- _Given text_:
=-=-=-=-=

At the individual level, intelligent services such as robots, AI assistants, cloud esports, cloud computers, and smart homes will provide novel interactive experiences in the realms of entertainment and life, while traditional living spaces will become smarter.
In the intelligent era, the optical industry will be faced with the challenge of enabling people to utilize intelligence as easily and freely as electricity. We believe that an F5.5G, all-optical 10 Gbps and premium transmission capability target network must be built to do so. The 10 Gbps intelligent access network provides ubiquitous and ultra-broadband 10 Gbps bandwidth, enabling users to experience intelligent services anytime, anywhere. The premium transmission network provides high-quality connections to address computing requirements and satisfies the high-quality connection requirements of distributed data center architectures.
10 Gbps Intelligent Access Network: Ubiquitous 10 Gbps, Differentiated Computing Power Access, and Intelligent Applications with Computing-Network Convergence
In households, services such as AI assistants, 4K cloud esports, cloud NAS, and smart healthcare are promoting the evolution of home networks to “connectivity+computing+intelligence” applications, posing greater demands on networks. For example, if 4K cloud esports users want to play large-scale 3A games on the cloud without using local high-configuration hosts, the access network must provide guaranteed 300 Mbps bandwidth with a latency lower than 5 ms.
Moreover, to ensure that ultra-fast cloud NAS (used to back up photos, videos, and files to the cloud in seconds) can offer the same experience (in terms of storage) on local hard disks, a symmetrical upstream and downstream bandwidth of 10 Gbps is required. To meet the requirements of new services, we believe that the access network needs to evolve to a 10 Gbps intelligent access network, which has the following features:
Firstly, Ubiquitous 10 Gbps Access: 50G PON facilitates 10 Gbps to the home, and Wi-Fi 7 facilitates FTTR, increasing the access rate by 10 times, from 1 Gbps to 10 Gbps. In this way, the access network provides a local-like experience for intelligent services such as AI assistants, ultra-fast cloud NAS, cloud esports, and cloud rendering. To date, more than 30 operators around the world have cooperated with Huawei to complete a series of commercial deployments and verify 10 Gbps optical networks based on 50G PON. These include China Telecom Shanghai's 10 Gbps cloud broadband community, China Unicom Beijing's 10 Gbps live broadcast base, and China Mobile Yunnan's 10 Gbps campus. All these indicate that F5.5G all-optical 10 Gbps networks have entered commercial construction.

=-=-=-=-=

- _Data below_:
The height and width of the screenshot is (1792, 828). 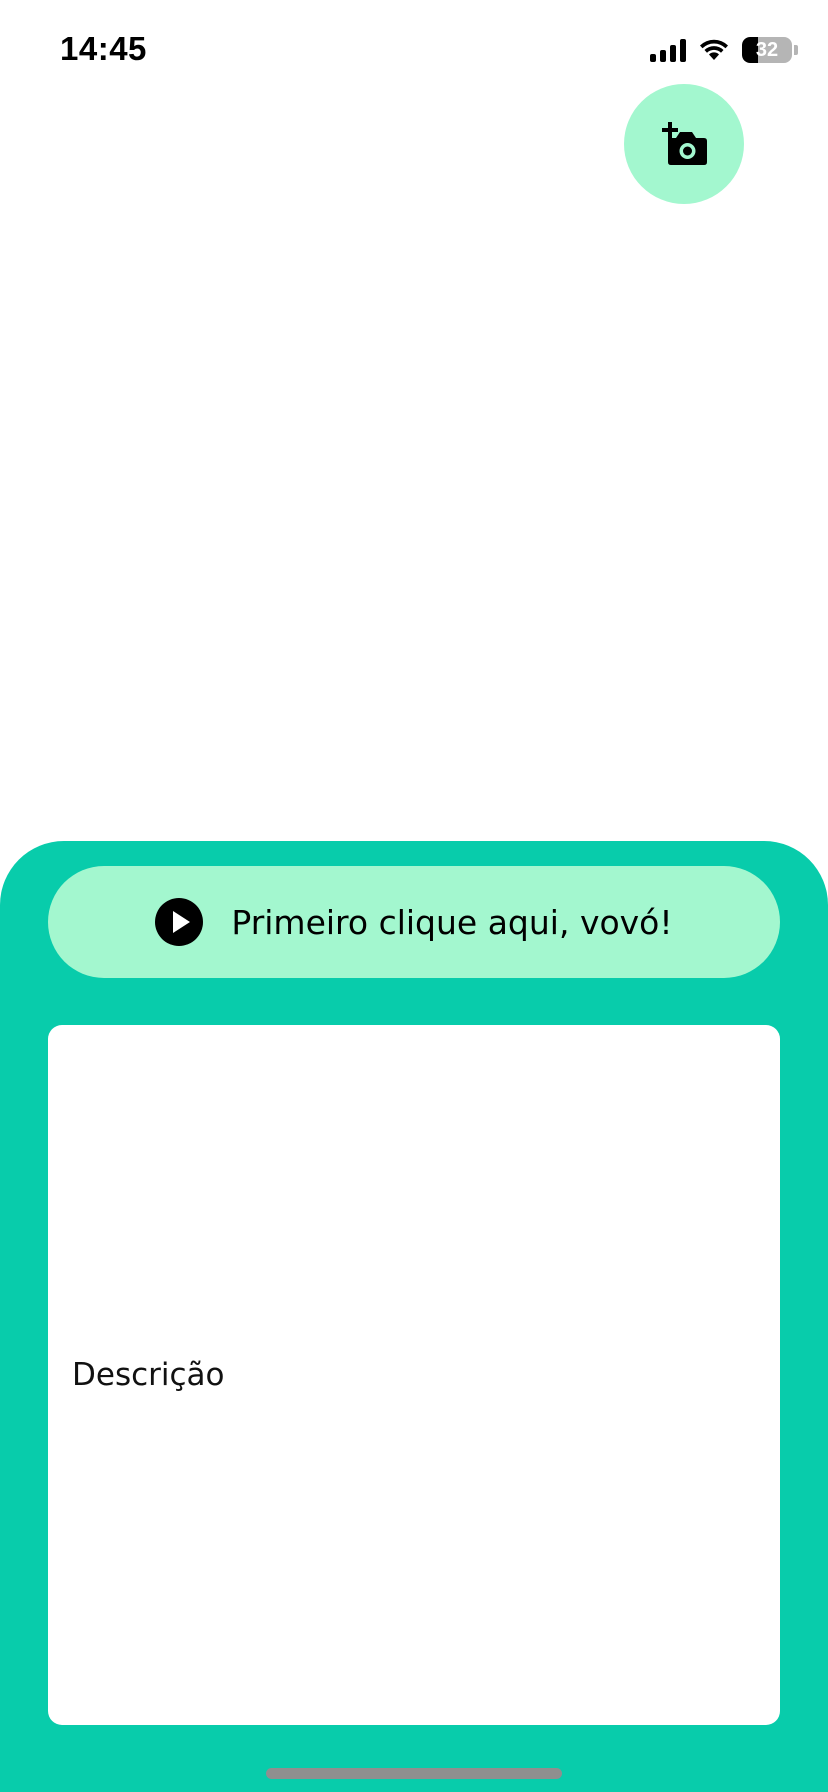 I want to click on description-placeholder: Descrição, so click(x=148, y=1375).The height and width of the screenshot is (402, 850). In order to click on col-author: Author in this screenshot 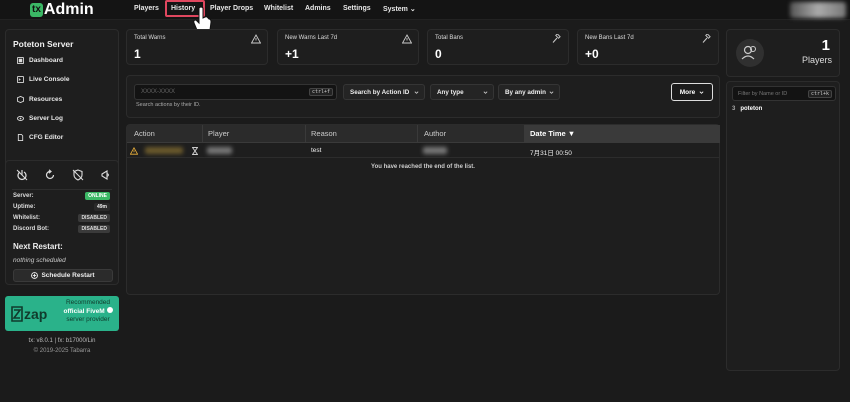, I will do `click(435, 134)`.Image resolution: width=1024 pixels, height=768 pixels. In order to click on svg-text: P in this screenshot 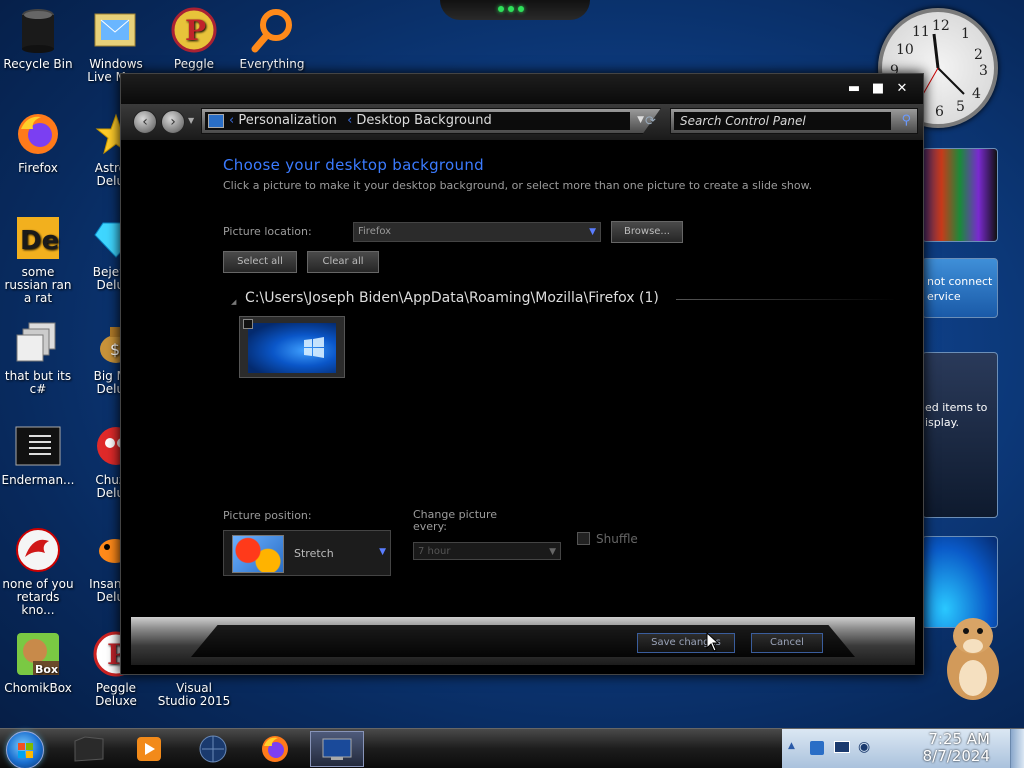, I will do `click(196, 30)`.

=-=-=-=-=

- _Study questions_:
- a) Rewrite the optical networks text starting with "At the individual" and going on through "will become smarter.", swapping "smart homes" for "connected homes".
- b) According to the optical networks text, what bandwidth and latency must the access network provide for 4K cloud esports users to play large-scale 3A games on the cloud?

- _Solutions to the exercise_:
- a)
At the individual level, intelligent services such as robots, AI assistants, cloud esports, cloud computers, and connected homes will provide novel interactive experiences in the realms of entertainment and life, while traditional living spaces will become smarter.

- b) Guaranteed 300 Mbps of bandwidth with a latency lower than 5 ms.